Subject: East Timor seeks NZ help to stem army desertions

The Dominion Post (Wellington, New Zealand) Wednesday, April 5, 2006

East Timor seeks NZ help to stem army desertions


EAST TIMOR'S top soldier is in New Zealand looking at how this country can help further with training his troubled forces.

An estimated 600 troops -- more than a third of the fledgling force -- have deserted because of concerns about the way they have been treated. They have since been dismissed.

Defence Force commander Brigadier General Tuar Matan Ruak met Defence Minister Phil Goff in Wellington this week and is holding talks with New Zealand defence staff and visiting bases in Upper Hutt, Waiouru and Auckland.

The general was not available for interviews, but Mr Goff said he was looking at how New Zealand could continue to help build the East Timor Defence Force under a new mutual assistance programme.

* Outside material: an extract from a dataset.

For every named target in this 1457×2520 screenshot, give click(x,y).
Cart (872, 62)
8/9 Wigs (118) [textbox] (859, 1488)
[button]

New Zealand troops were heavily involved in the Australian-led multi-national military force that helped to secure the country as it gained independence from Indonesia four years ago.

Since the troops were withdrawn, New Zealand has continued to send training staff to East Timor.

New Zealand has four military personnel in East Timor, three helping in small-arms training and a fourth working as a military liaison officer, but Mr Goff said there might be other ways to help.

East Timor's military had no naval capability and that was something they wanted to improve.

The nation had made a lot of progress but still had a huge task converting a guerrilla force into a fully functioning defence force, Mr Goff said.

General Ruak had outlined problems with the desertion and dismissal of many of his troops. "There are high expectations that independence will bring a dramatic improvement in their conditions, but that depends on overall progress in their development," Mr Goff said.